O sexto desafio é cumprir o Artigo 3º do CPC, e vocês dirão: mas porque, se nós somos trabalhistas? Porque o Código de Processo Civil caminha, junto com a Justiça do Trabalho, na ideia da cooperação e da conciliação. É dito, no Artigo 3º, que o Estado, sempre que possível, deve buscar a solução consensual dos conflitos: a conciliação, a mediação e outros métodos de solução consensual do conflito, devem ser estimulados por juízes, advogados, defensores públicos e membros do Ministério Público, inclusive, no curso do processo judicial.

Isso nos remete ao desafio número sete: fazer cumprir, juntamente com o Artigo 3º, do CPC, o Artigo 764, da CLT, que prevê que os dissídios individuais ou coletivos, submetidos à apreciação da Justiça do Trabalho, serão sempre sujeitos à conciliação.

Eu gosto muito desse artigo, porque nos faz lembrar que nós temos um desafio próximo, que é o desafio número oito: a expressão “sempre sujeitos à conciliação” significa que devem ser conciliados até aqueles conflitos referentes à mediações pré- processuais. O que o desafio número oito? Realizar e prevenir os conflitos, mediando-os, antes que eles se tornem judicializados. É o desafio das mediações pré-processuais, que são aquelas mediações que podem ser feitas antes mesmo de termos processos e que, talvez, sejam uma boa opção para este momento de crise que vivencia o Rio Grande do Sul.

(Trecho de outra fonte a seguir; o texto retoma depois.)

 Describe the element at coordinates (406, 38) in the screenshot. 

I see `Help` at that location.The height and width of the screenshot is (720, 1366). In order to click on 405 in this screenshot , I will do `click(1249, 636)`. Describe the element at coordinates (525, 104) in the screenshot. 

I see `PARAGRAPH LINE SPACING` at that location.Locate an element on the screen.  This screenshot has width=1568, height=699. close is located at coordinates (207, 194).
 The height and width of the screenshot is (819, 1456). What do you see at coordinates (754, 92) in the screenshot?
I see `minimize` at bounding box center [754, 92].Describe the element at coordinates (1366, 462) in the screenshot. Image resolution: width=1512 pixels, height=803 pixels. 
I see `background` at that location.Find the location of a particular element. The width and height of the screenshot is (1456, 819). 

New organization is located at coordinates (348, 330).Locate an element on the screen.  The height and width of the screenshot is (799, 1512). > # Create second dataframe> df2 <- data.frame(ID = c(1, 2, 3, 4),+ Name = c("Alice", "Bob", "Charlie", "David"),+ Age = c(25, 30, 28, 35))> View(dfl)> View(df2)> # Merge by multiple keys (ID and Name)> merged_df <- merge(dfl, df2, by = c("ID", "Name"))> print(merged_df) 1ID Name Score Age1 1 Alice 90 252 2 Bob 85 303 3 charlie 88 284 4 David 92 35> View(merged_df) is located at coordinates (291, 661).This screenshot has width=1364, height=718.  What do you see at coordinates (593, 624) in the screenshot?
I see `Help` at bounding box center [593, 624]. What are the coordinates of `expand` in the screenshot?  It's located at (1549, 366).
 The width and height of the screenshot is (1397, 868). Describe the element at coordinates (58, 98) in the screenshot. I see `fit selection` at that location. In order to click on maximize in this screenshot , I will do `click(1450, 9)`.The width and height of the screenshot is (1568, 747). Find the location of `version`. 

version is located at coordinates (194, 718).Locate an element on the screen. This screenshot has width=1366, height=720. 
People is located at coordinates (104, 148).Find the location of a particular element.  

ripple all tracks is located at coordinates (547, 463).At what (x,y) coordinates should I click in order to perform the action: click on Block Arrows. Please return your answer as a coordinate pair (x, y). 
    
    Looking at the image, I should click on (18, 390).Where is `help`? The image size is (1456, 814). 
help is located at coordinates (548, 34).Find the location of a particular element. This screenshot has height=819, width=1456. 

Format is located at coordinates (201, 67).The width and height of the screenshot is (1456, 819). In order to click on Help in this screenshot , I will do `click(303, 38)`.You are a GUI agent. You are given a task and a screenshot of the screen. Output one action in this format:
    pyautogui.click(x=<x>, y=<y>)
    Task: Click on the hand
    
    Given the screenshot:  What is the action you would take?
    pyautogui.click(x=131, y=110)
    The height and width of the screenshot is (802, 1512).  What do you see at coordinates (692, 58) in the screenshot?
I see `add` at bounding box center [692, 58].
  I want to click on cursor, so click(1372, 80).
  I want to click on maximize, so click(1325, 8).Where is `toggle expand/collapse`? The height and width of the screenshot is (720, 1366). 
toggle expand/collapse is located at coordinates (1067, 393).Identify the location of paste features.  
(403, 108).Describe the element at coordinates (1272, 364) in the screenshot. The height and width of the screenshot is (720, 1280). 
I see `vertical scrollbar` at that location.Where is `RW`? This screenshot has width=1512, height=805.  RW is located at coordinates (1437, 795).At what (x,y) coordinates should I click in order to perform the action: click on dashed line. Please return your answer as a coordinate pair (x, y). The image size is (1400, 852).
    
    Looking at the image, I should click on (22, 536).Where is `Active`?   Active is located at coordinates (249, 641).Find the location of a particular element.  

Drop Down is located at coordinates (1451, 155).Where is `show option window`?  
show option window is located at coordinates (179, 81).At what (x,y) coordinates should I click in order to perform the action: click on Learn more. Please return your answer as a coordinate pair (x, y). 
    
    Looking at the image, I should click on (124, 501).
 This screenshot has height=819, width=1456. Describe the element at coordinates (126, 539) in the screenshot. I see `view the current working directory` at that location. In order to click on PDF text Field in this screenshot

Vamos para o desafio número nove: como fazemos isso, se não temos a possibilidade, de estarmos num Foro presencial? Desta forma, iremos realizar este desafio, que é fazer a conciliação utilizando a modalidade telepresencial, inclusive, com mecanismos de Inteligência Artificial. A Resolução nº 358, do CNJ, incentiva o judiciário a adotar tecnologias na resolução de conflitos.  Devemos avançar em  plataformas Online Dispute Resolution – ODR. Na Justiça Federal, em que são calculados os benefícios previdenciários devidos para determinado trabalhador, podemos pensar em evoluir neste sentido. Em um estudo feito pelos Ministros Luis Felipe Salomão e Mauro Luiz Campbell Marques, estes mencionam o ICON - Índice de Conciabilidade, criado pelo TRT4,  que é a ideia de escolher alguns processos para serem conciliados através de um mecanismo de Inteligência Artificial . Lembrando aqui  que nós precisamos da supervisão humana que, aliás, é a tendência que sempre se segue quando se fala de Direitos Fundamentais e está no projeto de lei de que visa regulamentar a IA no Brasil.

O desafio número dez é superarmos, no plano teórico e prático, uma ideia que se tem de uma excessiva fixação na jurisdição estatal e seu papel. Nós temos que buscar a Justiça, e a Justiça pode ser construída num ambiente colaborativo, ouvindo-se as partes. Também devemos superar, do ponto de vista emocional, a tentativa de evitar o sentimento de erro e de arrependimento no futuro, temas que podem ser trabalhados no acordo, assim como o apego ao processo como um fim, e não como meio. Todas essas teorias estão descritas por Aarnio, em 1991, no livro que menciona que o racional é como o razoável, no sentido de  que o acordo é uma medida razoável para colocar fim ao processo. Na pandemia, os primeiros momentos foram de conciliação, basta olhar a página do CNJ para percebermos que, no primeiro semestre de 2020, os processos e a Justiça começaram a andar através da conciliação. Finalizo lembrando que, para nosso Estado Democrático de Direito, a conciliação está apontada no preâmbulo da nossa Constituição, em que é expresso que o Brasil  que deve se buscar a solução pacífica dos conflitos e controvérsias no plano nacional e internacional.  Este é um caminho possível para os Gaúchos resolverem suas demandas, sem dúvida.

Afinal, como diz o slogam da VIII Semana Nacional da conciliação, que está ocorrendo: É conciliando que a gente se entende!

Luciane Cardoso Barzotto
Desembargadora Federal do Trabalho, do TRT4. Coordenadora do CEJUSC 2º Grau e NUPEMEC do TRT4. Professora da UFRGS. Integrante da ABDT- Academia Brasileira de Direito do Trabalho. Presidente da ASRDT- Academia Sul-Riograndense de Direito do Trabalho.